Jokowi membaca peluang ini dan dia bergerak cepat membangun infrastruktur agar peluang itu dapat diraih. Agar peluang itu tidak hanya sebagai potensi terpendam saja. Bagaimanapun peluang ini tidak hanya membuat segelintir orang makmur tapi bagi semua, khususnya petani dan nelayan. Saya yakin kebijakan Pemerintah Jokowi kembali kedesa dan kelaut adalah strategi yang tepat sebagai landasan kokoh menuju negara industry maju yang mandiri, berdaulat dan terhormat. Indonesia harus belajar dari China yang
cepat tumbuh akhirnya terjebak dengan pasar International yang stuck. Sementara
pasar dalam negeri masih butuh waktu untuk mengambil peran. Indonesia harus
belajar dari AS yang cepat tumbuh menjadi hegemoni ekonomi dunia akhirnya
terjerembab akibat bubble moneter.
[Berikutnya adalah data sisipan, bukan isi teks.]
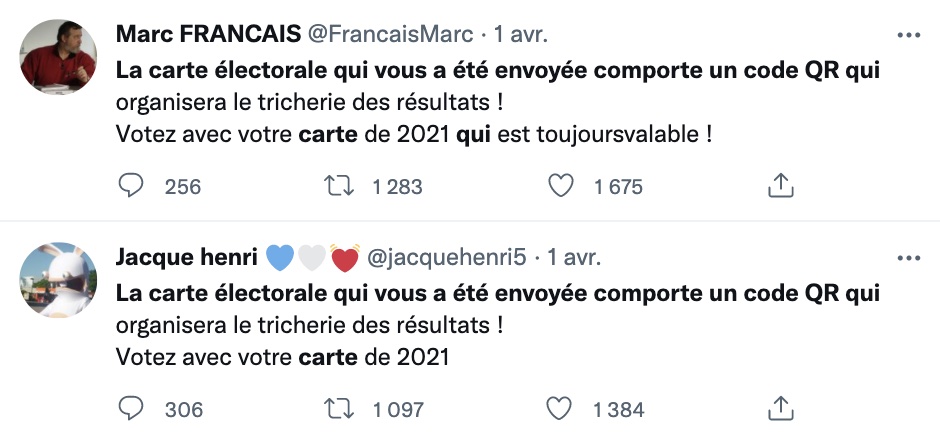This screenshot has height=440, width=940.
Task: Retweet Marc FRANCAIS's tweet
Action: click(x=334, y=186)
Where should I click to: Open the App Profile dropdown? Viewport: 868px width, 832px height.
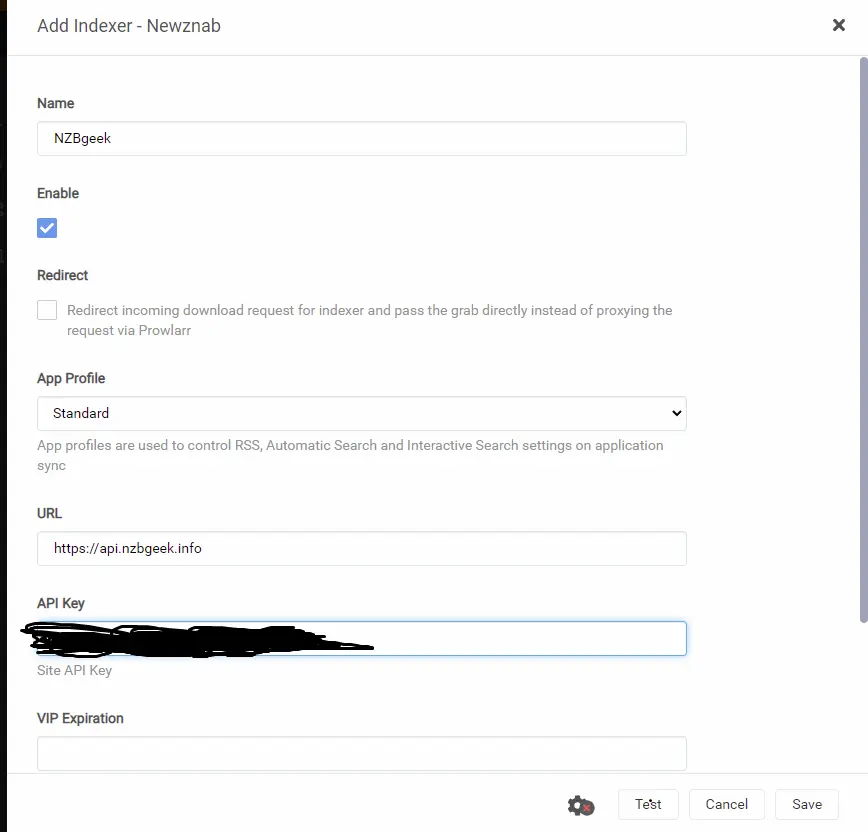pyautogui.click(x=361, y=413)
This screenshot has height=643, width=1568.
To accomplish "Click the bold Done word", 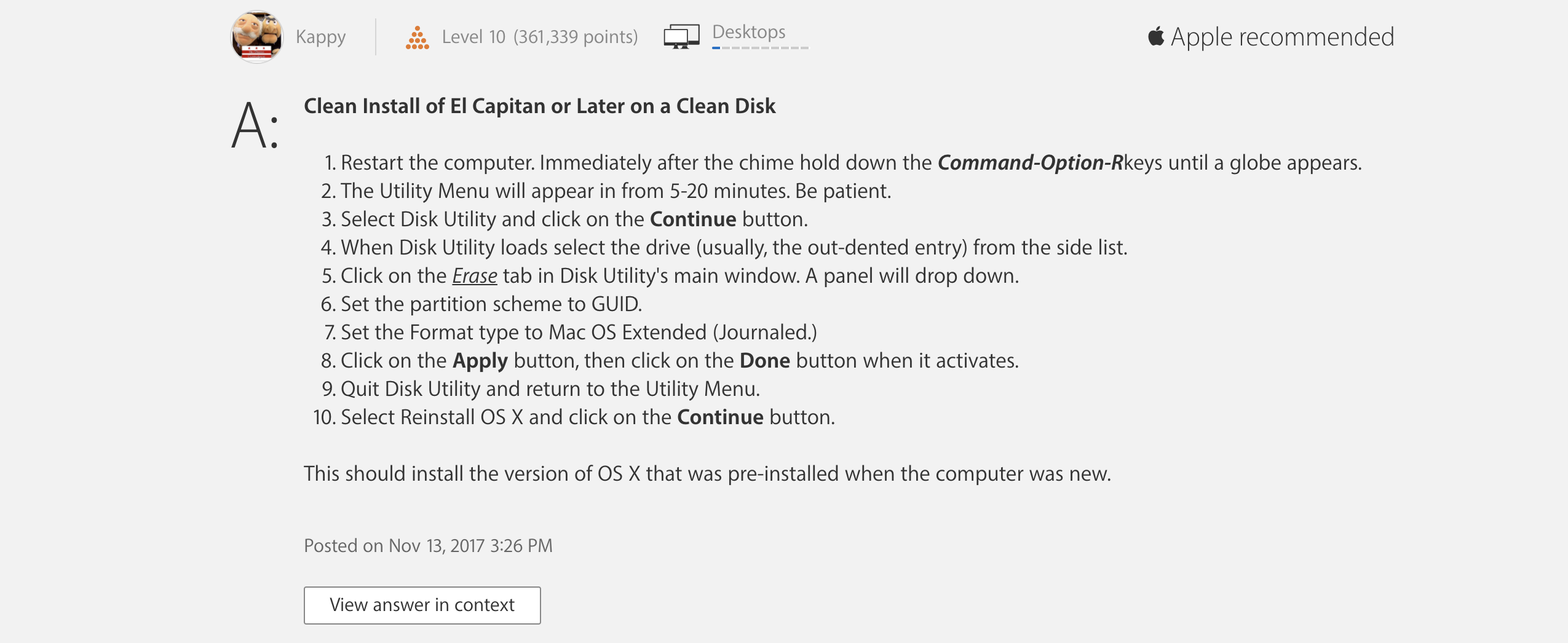I will pyautogui.click(x=764, y=361).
Indonesia harus belajar dari Eropa yang
tidak becus mengendalikan kebutuhan pertumbuhan dengan daya dukung ekonomi
nasional hingga terjebak dalam hutang yang tak terbayar. Indonesia harus
belajar dari Mesir , Tunisia, Libia, Syiria yang tumbuh namun gagal swasembada pangan sehingga terjadi
gejolak politik. Indonesia harus belajar dari Asia Tengah yang hanya jadi
resource asing yang miskin kontribusinya terhadap petumbuhan domestic.
Indonesia harus belajar dari Jepang, Korea dan Taiwan yang tumbuh namun tak
bisa menjaga keseimbangan ekonomi dalam negeri akhirnya stuck menuju spiral
crisis. Indonesia harus belajar dari kegagalan negara lain agar unggul dalam putaran waktu.